The threats to Seychelles are numerous. Frequent and severe storms are battering coastal areas and affecting essential coastal infrastructure. Rising sea levels are causing erosion and flooding of beaches that attract important tourist dollars. Warming ocean temperatures are causing declines in fish stocks that are important for national revenue and are killing the delicate animals that create coral reefs — habitat that buffers the force of storms and provides refuge for numerous marine species.
To protect its most important natural resource, Seychelles completed an innovative debt-for-nature swap in 2016 that enables conservation and climate adaptation goals to be achieved through innovative debt restructuring and a comprehensive marine spatial plan.
A Sea Change in the Western Indian Ocean
Negotiated by The Nature Conservancy in partnership with the Seychelles government and the Paris Club, an international debt-relief group, the transaction converts a portion of the nation’s foreign debt into a $22-million investment in expanded marine conservation.
In 2015 and 2016, the former Seychelles’ President James Michel and Minister of Finance, Trade and Blue Economy Jean-Paul Adam strongly supported this project, showing the political will necessary to make this debt-for-adaptation swap successful, and in the process provide a model for other at-risk island countries.
“As a country that’s 99 percent ocean, we take very seriously our role as one of the planet’s blue guardians,” Mr. Adam said. “The debt-for-adaptation deal will contribute significantly to our climate adaptation efforts and maintain the country’s economic health.”
Seychelles President Danny Faure, who was sworn into office in October 2016, and the current minister responsible for finance, Dr. Peter Larose, are also fully supportive of this cause.
Watch a video from the debt swap announcement at COP 21 in Paris, France.
LARGER AND SMARTER PROTECTED AREAS
Despite the fact that Seychelles’ marine waters are 3,000 times larger than its land area, and more than 50 percent of the land is in a protected area, only 0.04 percent of the ocean is formally protected. As part of the debt swap, Seychelles has committed to increasing its marine protection to 30 percent of its Exclusive Economic Zone and ensuring representation of all marine habitats and species.
By 2021, marine protection areas in Seychelles will total more than 400,000 square kilometers of ocean — an area larger than Germany — and will have been identified using science, local knowledge, and global best practices for marine planning.
The government of Seychelles is leading the Seychelles Marine Spatial Planning Initiative, and TNC is facilitating this process and developing the plan. The marine plan, once completed, will provide a zoning design for biodiversity protection, climate change adaptation, and the Blue Economy.
The plan will contain a decision-making framework to guide government leaders now and into the future on how to balance their country’s conservation and climate change adaptation goals with their development needs.
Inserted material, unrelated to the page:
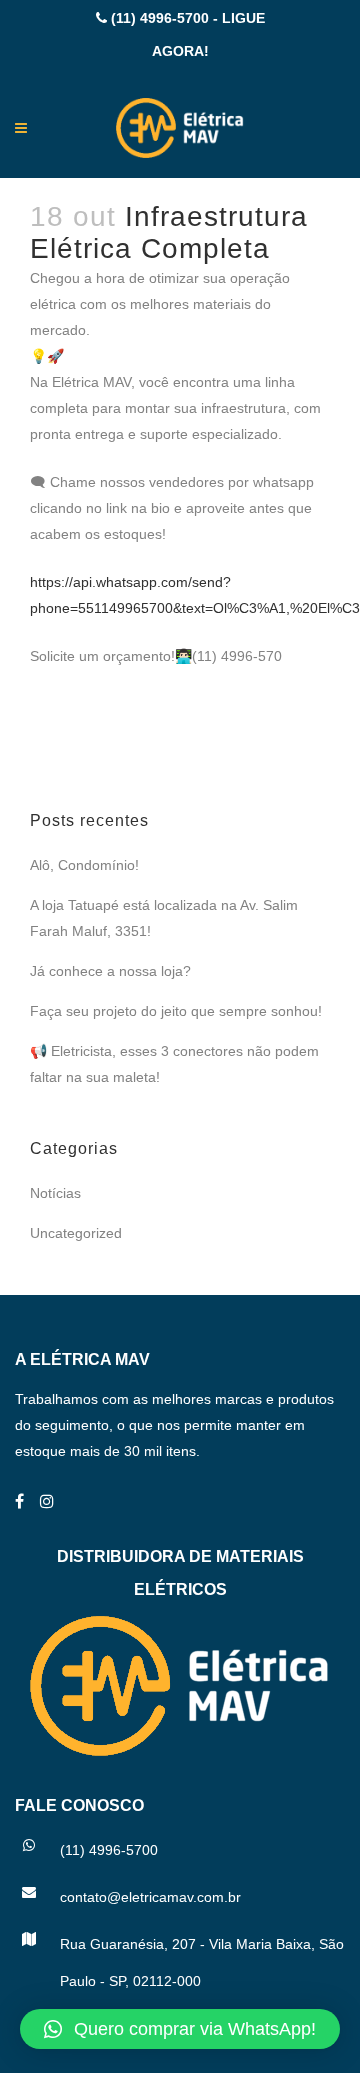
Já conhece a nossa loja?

The process will involve engaging stakeholders from multiple sectors including fishing, conservation, infrastructure, ports, renewable energy, non-renewable resources, tourism, and recreation.
“The marine spatial plan, which covers the country’s entire Exclusive Economic Zone, will allow us to maximize our country’s ‘blue economy,’ and ensure that our waters can provide for the Seychellois people and contribute to the marine health of the Indian Ocean for the long term,” Mr. Adam said.
Financing A Sustainable Future
The Seychelles Government has set up the Seychelles’ Conservation & Climate Adaptation Trust (SeyCCAT), which has purchased the debt with a loan from TNC. SeyCCAT will manage the endowment and enforce the terms of the debt forgiveness agreement. After 20 years, the endowment is expected to be fully capitalized at nearly $10 million and will pay out approximately $600,000 per year to fund continued marine conservation and climate adaptation activities.
By investing in the Seychelles’ marine spatial planning process, its climate adaptation policies, and a sustainable source of financing for conservation, TNC is helping to create a demonstration project that can be adapted to other sites in the Western Indian Ocean region and around the world.